Notes on Failing to Understand Software Transactional Memory

Posted on May 22, 2016

I am writing some library to easily implement event sourced services in Haskell based on previous experience at Capital Match, and while doing so I rewrote a simple file-based event store. This store communicates with core service using TBQueue, a bounded queue implemented over Haskell’s STM. It took me couple of hours on Friday to solve a BlockedIndefinitelyOnSTM bug I was facing while testing this simple store. So today I posted a question about STM on Stack Overflow, as I did not have a clear intuition on why my code was failing, hence why my fix was correct.

The code of the store boils down to the following simple model.

First some useful imports…

{-# LANGUAGE ScopedTypeVariables #-}
module Main where

import           Control.Concurrent.Async
import           Control.Concurrent.STM
import           Control.Exception
import           Control.Monad            (forever)
import           Hevents.Eff
import           System.IO

The store dequeues some operation from a given queue, writes the operation’s string to stdout then put back the length of the written string into a TMVar, which models communicating the result of the operation back to the caller.

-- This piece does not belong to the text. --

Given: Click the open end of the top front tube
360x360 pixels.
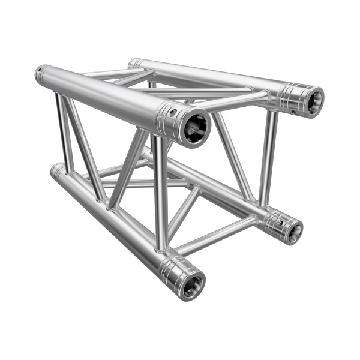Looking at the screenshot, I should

data Op = Op String (TMVar Int)

storerun :: TBQueue Op -> IO ()
storerun q = do
  h <- openFile "store.test" ReadWriteMode
  hSetBuffering h NoBuffering
  forever $ do
    Op s v <- atomically $ readTBQueue q
    hPutStrLn h s
    atomically $ putTMVar v (length s)

The main function is responsible for creating the jobs queue, starting the “store” in a separate thread then reading lines from stdin and feeding them as “operations” for the store.

main :: IO ()
main = do
  q <- newTBQueueIO 100
  _ <- async $ storerun q
  storeInput q
  where
    storeInput q = forever $ do
      l <- getLine
      v <- newEmptyTMVarIO
      r <- atomically $ do
        writeTBQueue q (Op l v)
        takeTMVar v

This code deadlocks because STM are actually - surprise! - transactions: They do all of their operations, or nothing, and they are serialized. Hence the following block:

r <- atomically $ do
  writeTBQueue q (Op l v)
  takeTMVar v

…can succeeds if and only if it can atomically put an operation in the queue and read the result back from v. Which of course is not possible because the result is put back after the operation is read from the queue in another transaction. The correct code is:

atomically $ writeTBQueue q (Op l v)
r <- atomically $ takeTMVar v

Pretty obvious, in retrospect. As the person who answered my question on SO, there is no way for two STM transactions to exchange information.